Terkait Stunting Madina, PW IPA Sumut Minta Wakil Bupati dan OPD Madina Ditangkap

topmetro.news, Medan – Puluhan pengurus Pimpinan Wilayah Ikatan Pelajar Al-Washliyah Sumatera Utara (PW IPA Sumut) gelar aksi kedua di Kejati Sumut, Selasa (3/6/2025). Mereka minta Kejati Sumut segera menangkap Wakil Bupati Madina Atika Azmi Utami Nasution dan Kepala OPD atas dugaan Penyelewengan 103 miliar anggaran stunting.

Para pengurus PW IPA Sumut ini kembali mendatangi dan menggelar aksi di depan Kantor Kejati Sumut, karena lambatnya memproses dugaan tindak pidana penyelewengan Anggaran Stunting TA 2022-2023 di Kabupaten Madina, yang sudah berjalan hampir setahun.

Hafiz umaiyyah selaku kordinator aksi tersebut menyampaikan, kedatangan mereka ingin mempertanyakan kelanjutan dari pemeriksaan yang dilakukan Kejati Sumut diduga terhadap para oknum terkait dugaan penyelewengan Anggaran Stunting TA 2022-2023 di Kabupaten Madina.

Mereka mengatakan bahwa pada tanggal 19 Mei 2025 yang lalu, Kajati Sumut Sumut melakukan kunjungan kerja ke Kabupaten Madina dan terlihat disambut oleh Bupati dan Wakil Bupati Madina. “Apa sebenarnya yang terjadi?
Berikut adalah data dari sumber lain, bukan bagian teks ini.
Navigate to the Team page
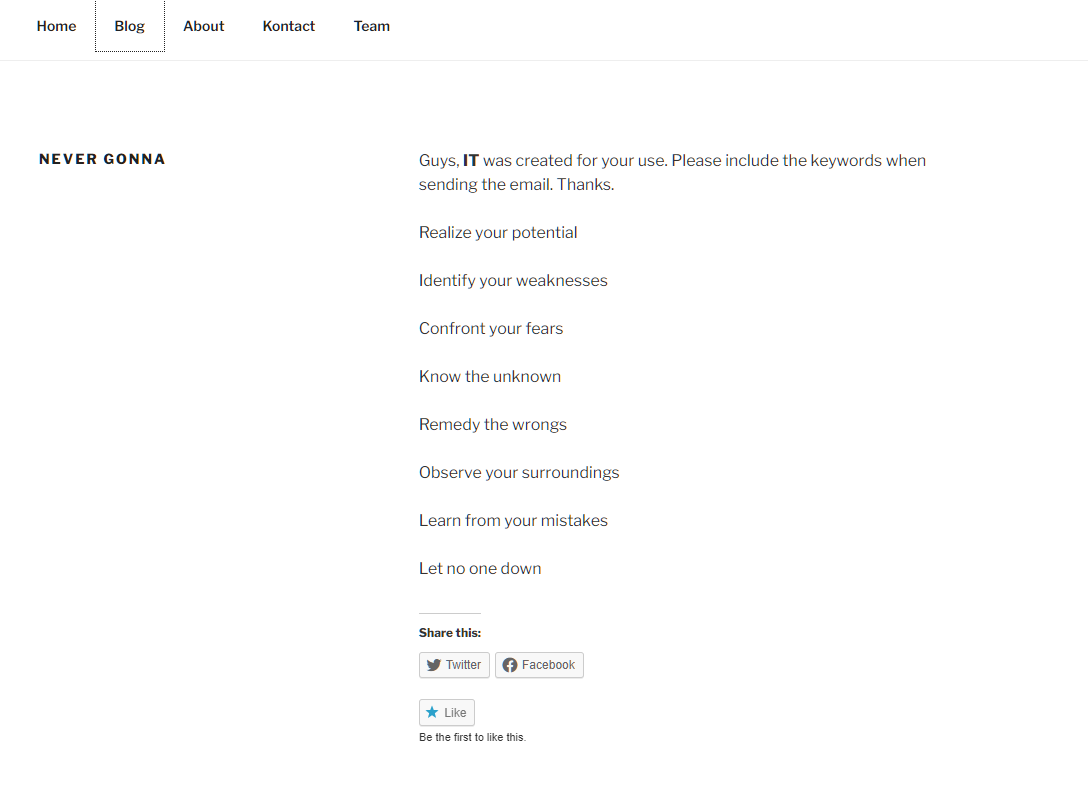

Berbalas kunjungan atau saling mengunjungi?” pungkas Zaldi.

Padahal pada tanggal 17 Desember 2024 yang lalu, Kejati Sumut sudah memanggil Atika Azmi Utammi Nasution selaku Ketua Tim Percepatan Penurunan Stunting (TPPS) Madina dan Kadis Pengendalian Penduduk dan Keluarga berencana (PPKB) Madina, beserta beberapa kepala bidang.
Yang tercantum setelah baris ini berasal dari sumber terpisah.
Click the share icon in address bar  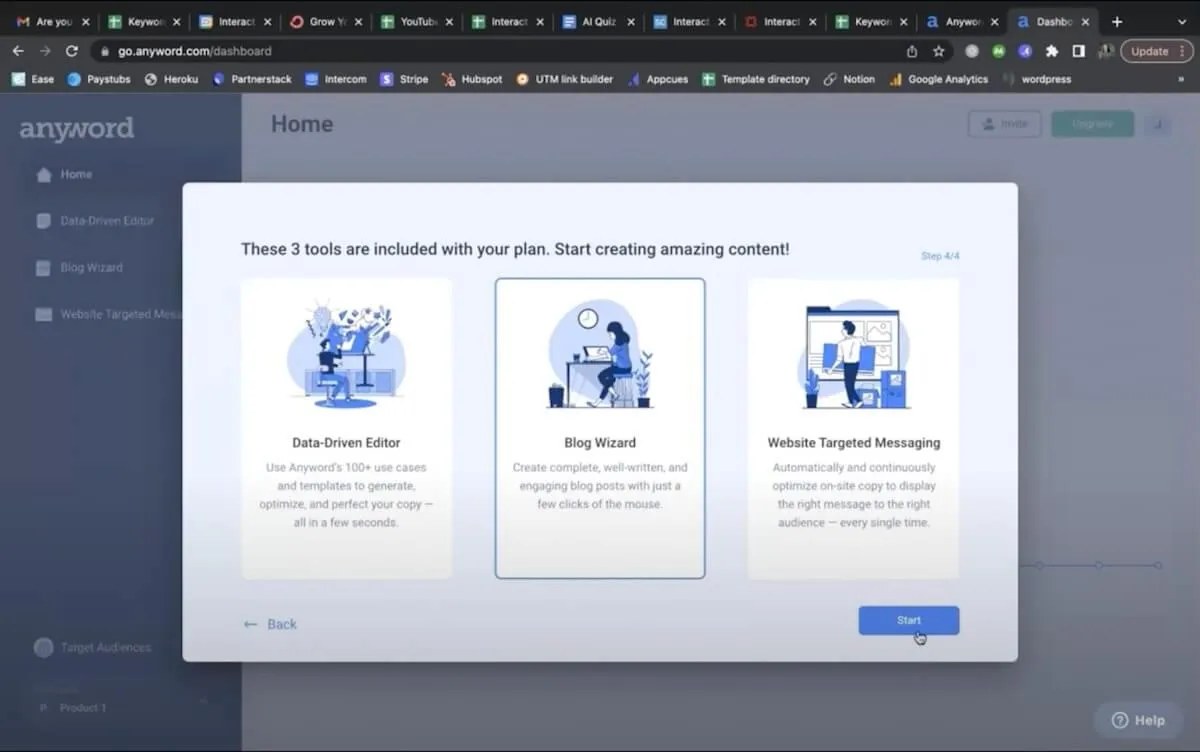(x=912, y=51)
Dan setelah itu pada 22 April 2025, Kejati Sumut kembali memanggil beberapa kepala desa dan kepala puskesmas di Kabupaten Madina. “Namun kenapa sampai saat ini, prosesnya belum membuahkan hasil juga. Ada apa dengan Kejati Sumut ?”ungkap Zaldi pada orasinya, penuh tanya.

Sedangkan Ketua PW IPA Sumut Mhd Amril Harahap mengatakan, Kejati Sumut jangan memasukan persoalan ini ke dalam ‘peti es’. “Segara tangkap itu Wakil Bupati Madina dan para oknum yang diduga terkait penyelewengan anggaran stunting di Kabupaten Madina tersebut,” sebutnya dalam orasi.

Termasuk lanjutnya, mantan Bupati Madina HM Ja’far Sukhairi Nasution, kenapa tidak pernah dipanggil. “Bupati Madina Periode 2021-2024 wajib juga bertanggung jawab. Dan jangan-jangan kami duga bupati juga terlibat dan seolah-olah tutup mata. Dalam hal ini, Kejati Sumut harus ‘fair’,” tegasnya saat diwawancarai wartawan.

Massa aksi pun menduga kurang seriusnya Kejati Sumut mengungkap dan menetapkan tersangka dalam penanganan Anggaran Stunting Tahun 2022 sebesar Rp34 miliar dan Tahun 2023 sebesar Rp69 miliar, yang diduga totalnya mencapai Rp103 miliar.

“Karena kami menilai masa depan bayi, ibu ibu hamil dan pemenuhan gizi serta pembangunan infrastruktur kesehatan sudah tergadaikan akibat penyelewengan anggaran tersebut,” sebut mereka kesal.

Pantauan wartawan, sempat terjadi adu mulut antara massa PW IPA Sumut dengan pihak Kasi Intel Kejati Sumut, Dewi dan Sarjani, yang menemui pengunjuk rasa. Lalu mereka berjanji akan melaporkan hal ini ke Kajati Sumut dan meminta keterlibatan PW IPA Sumut dalam mengkawal kasus ini.

Dan pihak PW IPA Sumut menyeriusi hal ini, serta akan terus menyuarakannya. “Kami akan turun aksi sampai berjilid-jilid dan mengadukan hal ini sampai ke Kejagung, kalau Kejati Sumut tidak serius,” tandas mereka.

Terakhir aksi ini ditutup dengan penyerahan LP ke pihak Kejati Sumut, sebelum massa aksi PW IPA Sumut membubarkan diri dengan tertib.